§ **RECORDS SHOWN**
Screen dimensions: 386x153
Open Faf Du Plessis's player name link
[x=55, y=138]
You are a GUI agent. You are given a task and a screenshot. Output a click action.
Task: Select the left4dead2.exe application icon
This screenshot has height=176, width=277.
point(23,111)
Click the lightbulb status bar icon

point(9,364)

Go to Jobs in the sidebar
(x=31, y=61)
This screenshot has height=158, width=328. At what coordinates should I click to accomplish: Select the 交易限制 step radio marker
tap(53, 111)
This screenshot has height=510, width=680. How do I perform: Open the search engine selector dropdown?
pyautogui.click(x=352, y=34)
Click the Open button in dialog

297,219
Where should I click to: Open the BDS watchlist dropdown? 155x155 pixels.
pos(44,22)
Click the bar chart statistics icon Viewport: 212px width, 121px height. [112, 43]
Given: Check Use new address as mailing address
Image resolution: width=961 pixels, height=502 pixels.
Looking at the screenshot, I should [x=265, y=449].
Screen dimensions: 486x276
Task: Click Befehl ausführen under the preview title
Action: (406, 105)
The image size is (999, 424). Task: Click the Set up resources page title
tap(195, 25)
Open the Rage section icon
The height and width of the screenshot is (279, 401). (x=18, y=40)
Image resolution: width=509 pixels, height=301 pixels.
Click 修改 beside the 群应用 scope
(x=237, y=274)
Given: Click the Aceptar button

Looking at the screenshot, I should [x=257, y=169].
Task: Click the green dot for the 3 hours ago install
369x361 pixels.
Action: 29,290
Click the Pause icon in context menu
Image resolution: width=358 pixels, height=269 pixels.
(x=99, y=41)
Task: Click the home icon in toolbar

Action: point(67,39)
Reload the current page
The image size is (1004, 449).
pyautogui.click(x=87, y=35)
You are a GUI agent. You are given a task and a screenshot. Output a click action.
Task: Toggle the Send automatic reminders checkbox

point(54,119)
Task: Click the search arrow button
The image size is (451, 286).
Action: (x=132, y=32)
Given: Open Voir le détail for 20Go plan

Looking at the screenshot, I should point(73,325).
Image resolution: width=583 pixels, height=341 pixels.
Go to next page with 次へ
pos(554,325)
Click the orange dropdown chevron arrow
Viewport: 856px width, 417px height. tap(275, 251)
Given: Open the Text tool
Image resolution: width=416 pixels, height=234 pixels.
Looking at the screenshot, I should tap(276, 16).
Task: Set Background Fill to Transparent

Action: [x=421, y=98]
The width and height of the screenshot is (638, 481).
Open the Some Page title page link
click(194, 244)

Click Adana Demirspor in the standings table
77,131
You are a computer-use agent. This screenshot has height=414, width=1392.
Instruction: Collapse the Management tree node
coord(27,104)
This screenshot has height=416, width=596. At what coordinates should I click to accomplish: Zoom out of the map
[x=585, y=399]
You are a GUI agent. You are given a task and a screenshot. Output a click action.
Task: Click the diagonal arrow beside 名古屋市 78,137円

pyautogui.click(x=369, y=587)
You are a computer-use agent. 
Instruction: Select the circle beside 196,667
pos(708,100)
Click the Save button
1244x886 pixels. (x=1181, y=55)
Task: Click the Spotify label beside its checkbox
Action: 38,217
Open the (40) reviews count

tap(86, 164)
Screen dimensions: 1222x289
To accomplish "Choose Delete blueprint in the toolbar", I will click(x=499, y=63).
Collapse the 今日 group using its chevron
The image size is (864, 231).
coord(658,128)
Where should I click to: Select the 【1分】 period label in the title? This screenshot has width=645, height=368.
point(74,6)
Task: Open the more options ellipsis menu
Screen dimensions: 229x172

§ **PROBLEM TO WORK ON**
The material is to be given again in full and without variation.

§ **RESPONSE AREA**
Screen dimensions: 386x153
Open Faf Du Plessis's player name link
[x=55, y=138]
You are a GUI agent. You are given a task and a screenshot. Output a click action.
Task: Select the left4dead2.exe application icon
This screenshot has height=176, width=277.
point(23,111)
Click the lightbulb status bar icon

point(9,364)

Go to Jobs in the sidebar
(x=31, y=61)
This screenshot has height=158, width=328. At what coordinates should I click to accomplish: Select the 交易限制 step radio marker
tap(53, 111)
This screenshot has height=510, width=680. How do I perform: Open the search engine selector dropdown?
pyautogui.click(x=352, y=34)
Click the Open button in dialog

297,219
Where should I click to: Open the BDS watchlist dropdown? 155x155 pixels.
pos(44,22)
Click the bar chart statistics icon Viewport: 212px width, 121px height. [112, 43]
Given: Check Use new address as mailing address
Image resolution: width=961 pixels, height=502 pixels.
Looking at the screenshot, I should [x=265, y=449].
Screen dimensions: 486x276
Task: Click Befehl ausführen under the preview title
Action: (406, 105)
The image size is (999, 424). Task: Click the Set up resources page title
tap(195, 25)
Open the Rage section icon
The height and width of the screenshot is (279, 401). (x=18, y=40)
Image resolution: width=509 pixels, height=301 pixels.
Click 修改 beside the 群应用 scope
(x=237, y=274)
Given: Click the Aceptar button

Looking at the screenshot, I should [x=257, y=169].
Task: Click the green dot for the 3 hours ago install
369x361 pixels.
Action: 29,290
Click the Pause icon in context menu
Image resolution: width=358 pixels, height=269 pixels.
(x=99, y=41)
Task: Click the home icon in toolbar

Action: point(67,39)
Reload the current page
The image size is (1004, 449).
pyautogui.click(x=87, y=35)
You are a GUI agent. You are given a task and a screenshot. Output a click action.
Task: Toggle the Send automatic reminders checkbox

point(54,119)
Task: Click the search arrow button
The image size is (451, 286).
Action: (x=132, y=32)
Given: Open Voir le détail for 20Go plan

Looking at the screenshot, I should point(73,325).
Image resolution: width=583 pixels, height=341 pixels.
Go to next page with 次へ
pos(554,325)
Click the orange dropdown chevron arrow
Viewport: 856px width, 417px height. tap(275, 251)
Given: Open the Text tool
Image resolution: width=416 pixels, height=234 pixels.
Looking at the screenshot, I should tap(276, 16).
Task: Set Background Fill to Transparent

Action: [x=421, y=98]
The width and height of the screenshot is (638, 481).
Open the Some Page title page link
click(194, 244)

Click Adana Demirspor in the standings table
77,131
You are a computer-use agent. This screenshot has height=414, width=1392.
Instruction: Collapse the Management tree node
coord(27,104)
This screenshot has height=416, width=596. At what coordinates should I click to accomplish: Zoom out of the map
[x=585, y=399]
You are a GUI agent. You are given a task and a screenshot. Output a click action.
Task: Click the diagonal arrow beside 名古屋市 78,137円

pyautogui.click(x=369, y=587)
You are a computer-use agent. 
Instruction: Select the circle beside 196,667
pos(708,100)
Click the Save button
1244x886 pixels. (x=1181, y=55)
Task: Click the Spotify label beside its checkbox
Action: 38,217
Open the (40) reviews count

tap(86, 164)
Screen dimensions: 1222x289
To accomplish "Choose Delete blueprint in the toolbar", I will click(x=499, y=63).
Collapse the 今日 group using its chevron
The image size is (864, 231).
coord(658,128)
Where should I click to: Select the 【1分】 period label in the title? This screenshot has width=645, height=368.
point(74,6)
Task: Open the more options ellipsis menu
Screen dimensions: 229x172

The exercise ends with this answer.